Melanie Newton sparked my interest in Haiti during a class in 2004 when Haiti was in the international news because Jean-Bertrand Aristide was ousted from the presidency. Melanie connected the classroom to contemporary global politics and hosted a public forum. While I was at Duke, I participated in several innovative and interdisciplinary programs at the Franklin Humanities Institute, most importantly the Haiti Lab. These experiences fostered an understanding of the importance of interdisciplinary thinking and of scholarly collaboration while focusing on public audiences. My postdoc at Brandeis with the Sawyer Seminar, “Rethinking the Age of Revolution: Rights, Representations, and the Global Imaginary,” reinvigorated this emphasis by focusing on the global connectedness of the Age of Revolution.

What do you like the most about where you live and work? I am struck by the family friendliness of the Atlanta area. I have two small children who attend the daycare at GSU and we spend the weekends playing outdoors. At GSU and at neighboring schools I have found a friendly community of scholars and we support each other in our research and collaborate in the classroom through a group that I organized called the Georgia Atlantic, Latin American, and Caribbean Studies Initiative (GALACSI).
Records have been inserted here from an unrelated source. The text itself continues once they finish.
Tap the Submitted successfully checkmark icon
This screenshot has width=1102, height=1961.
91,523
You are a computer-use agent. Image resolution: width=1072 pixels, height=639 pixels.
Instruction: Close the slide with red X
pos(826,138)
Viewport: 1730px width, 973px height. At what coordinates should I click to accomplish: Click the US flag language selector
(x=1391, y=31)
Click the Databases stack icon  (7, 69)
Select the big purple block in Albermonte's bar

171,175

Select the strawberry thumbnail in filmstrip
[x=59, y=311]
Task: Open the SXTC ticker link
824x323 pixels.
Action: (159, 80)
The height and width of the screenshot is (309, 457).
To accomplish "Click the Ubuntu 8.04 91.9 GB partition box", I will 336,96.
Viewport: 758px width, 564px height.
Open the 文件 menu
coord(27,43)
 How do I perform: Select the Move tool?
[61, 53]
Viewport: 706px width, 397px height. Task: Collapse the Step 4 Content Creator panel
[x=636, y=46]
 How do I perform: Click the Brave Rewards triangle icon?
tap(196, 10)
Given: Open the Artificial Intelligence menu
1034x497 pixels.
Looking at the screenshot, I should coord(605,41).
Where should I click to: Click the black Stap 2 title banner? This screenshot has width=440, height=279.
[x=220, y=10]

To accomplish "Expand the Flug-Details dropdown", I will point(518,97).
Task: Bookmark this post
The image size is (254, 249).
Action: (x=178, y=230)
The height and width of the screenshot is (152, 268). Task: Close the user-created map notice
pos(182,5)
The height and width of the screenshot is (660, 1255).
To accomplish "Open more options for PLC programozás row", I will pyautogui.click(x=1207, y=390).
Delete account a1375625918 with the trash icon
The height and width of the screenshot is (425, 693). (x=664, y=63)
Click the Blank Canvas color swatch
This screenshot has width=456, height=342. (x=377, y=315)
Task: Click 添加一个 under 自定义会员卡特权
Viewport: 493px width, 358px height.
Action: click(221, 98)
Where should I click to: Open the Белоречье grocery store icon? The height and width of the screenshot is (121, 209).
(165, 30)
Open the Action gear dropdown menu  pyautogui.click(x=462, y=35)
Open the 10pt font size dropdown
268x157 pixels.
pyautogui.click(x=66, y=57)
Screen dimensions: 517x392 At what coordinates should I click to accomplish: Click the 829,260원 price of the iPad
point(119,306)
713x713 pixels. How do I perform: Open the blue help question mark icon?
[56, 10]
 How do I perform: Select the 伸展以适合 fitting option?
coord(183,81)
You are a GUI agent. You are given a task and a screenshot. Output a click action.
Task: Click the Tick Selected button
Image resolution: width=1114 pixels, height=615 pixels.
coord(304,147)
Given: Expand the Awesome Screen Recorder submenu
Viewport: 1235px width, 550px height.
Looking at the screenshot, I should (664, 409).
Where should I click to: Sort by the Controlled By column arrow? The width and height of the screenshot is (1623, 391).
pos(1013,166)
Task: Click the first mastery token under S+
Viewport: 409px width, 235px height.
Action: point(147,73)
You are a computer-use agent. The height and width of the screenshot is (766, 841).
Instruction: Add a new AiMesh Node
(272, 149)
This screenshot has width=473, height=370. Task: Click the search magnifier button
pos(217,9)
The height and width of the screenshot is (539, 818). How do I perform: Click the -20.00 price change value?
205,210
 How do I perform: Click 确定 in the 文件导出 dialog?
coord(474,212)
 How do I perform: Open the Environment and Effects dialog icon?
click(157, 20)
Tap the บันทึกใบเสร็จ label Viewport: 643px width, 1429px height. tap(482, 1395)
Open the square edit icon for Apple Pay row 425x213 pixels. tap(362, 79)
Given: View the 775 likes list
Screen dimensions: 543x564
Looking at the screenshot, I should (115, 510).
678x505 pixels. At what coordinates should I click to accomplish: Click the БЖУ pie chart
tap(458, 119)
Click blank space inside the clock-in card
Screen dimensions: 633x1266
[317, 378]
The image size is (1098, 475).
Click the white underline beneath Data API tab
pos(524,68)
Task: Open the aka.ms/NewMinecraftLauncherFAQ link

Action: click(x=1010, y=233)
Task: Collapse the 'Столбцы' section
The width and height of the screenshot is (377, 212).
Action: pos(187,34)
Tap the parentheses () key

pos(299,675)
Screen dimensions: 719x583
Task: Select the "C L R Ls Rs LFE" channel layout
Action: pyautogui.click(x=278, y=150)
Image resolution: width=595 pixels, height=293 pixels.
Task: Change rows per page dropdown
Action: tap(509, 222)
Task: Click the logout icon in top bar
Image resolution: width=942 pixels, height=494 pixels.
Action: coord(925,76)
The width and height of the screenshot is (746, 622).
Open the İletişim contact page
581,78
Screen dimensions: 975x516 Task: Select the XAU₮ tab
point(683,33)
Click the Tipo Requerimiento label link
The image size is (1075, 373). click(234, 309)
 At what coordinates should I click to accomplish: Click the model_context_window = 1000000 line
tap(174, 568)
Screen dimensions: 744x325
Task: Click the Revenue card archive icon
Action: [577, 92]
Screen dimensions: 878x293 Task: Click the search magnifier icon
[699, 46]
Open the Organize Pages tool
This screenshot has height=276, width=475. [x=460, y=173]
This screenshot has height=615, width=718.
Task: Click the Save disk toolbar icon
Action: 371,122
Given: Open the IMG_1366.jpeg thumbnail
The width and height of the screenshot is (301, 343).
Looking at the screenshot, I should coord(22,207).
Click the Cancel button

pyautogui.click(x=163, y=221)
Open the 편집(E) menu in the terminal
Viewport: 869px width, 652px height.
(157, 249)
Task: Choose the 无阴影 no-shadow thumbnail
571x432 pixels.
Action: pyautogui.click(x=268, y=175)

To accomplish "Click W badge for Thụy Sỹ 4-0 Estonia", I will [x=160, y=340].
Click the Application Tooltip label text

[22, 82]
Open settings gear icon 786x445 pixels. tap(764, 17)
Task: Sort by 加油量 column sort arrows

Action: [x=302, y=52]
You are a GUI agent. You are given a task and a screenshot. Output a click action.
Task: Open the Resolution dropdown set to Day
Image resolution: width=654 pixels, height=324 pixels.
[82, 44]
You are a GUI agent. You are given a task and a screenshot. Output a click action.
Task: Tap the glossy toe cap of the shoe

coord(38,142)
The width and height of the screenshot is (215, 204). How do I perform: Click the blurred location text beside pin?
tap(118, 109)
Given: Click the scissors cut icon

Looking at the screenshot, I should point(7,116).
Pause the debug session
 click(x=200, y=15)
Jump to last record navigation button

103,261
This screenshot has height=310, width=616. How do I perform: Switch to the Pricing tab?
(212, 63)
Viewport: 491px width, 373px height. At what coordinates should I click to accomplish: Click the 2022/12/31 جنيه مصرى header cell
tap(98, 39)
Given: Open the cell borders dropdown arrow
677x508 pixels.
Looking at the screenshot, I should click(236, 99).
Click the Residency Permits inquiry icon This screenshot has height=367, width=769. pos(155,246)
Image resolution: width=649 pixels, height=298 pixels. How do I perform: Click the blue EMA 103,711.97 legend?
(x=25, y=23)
What projects are you currently working on? I am currently working on three major projects. The first is a book manuscript, The Abandoned Faithful: Sovereignty, Diplomacy, and Religious Dominion in the Aftermath of the Haitian Revolution, for which I recently received an ACLS Fellowship, which studies the role of Catholicism in state-building processes and transatlantic relations following Haiti’s declaration of independence in 1804. In the second project, I expand on my digital Dessalines Reader to create a cross between a scholarly edition and a manuscript that will contain transcriptions and translations of all known documents attributed to Haiti’s first leader, Jean-Jacques Dessalines. Finally, Chantalle Verna, Nadève Ménard, and I are collaborating on an edited translation of St. Victor Jean-Baptiste’s 1954 Le fondateur devant l’histoire.

Have your interests evolved since graduation? I am much more convinced that we need to understand Haiti’s 19th century in the context of world history and that the Haitian experience is central to our modern understanding of sovereignty. Furthermore, it is in this era that we see the “roots of contemporary forms of inequality, domination, and terror, rather than the origins of freedom, rights, and universal prosperity,” as Vince Brown argued in The Reaper’s Garden. Understanding these forces on the world stage while also acknowledging how the Haitian government resisted the repercussions of the Age of Revolution allows us to understand how much we can learn from the Haitian experience.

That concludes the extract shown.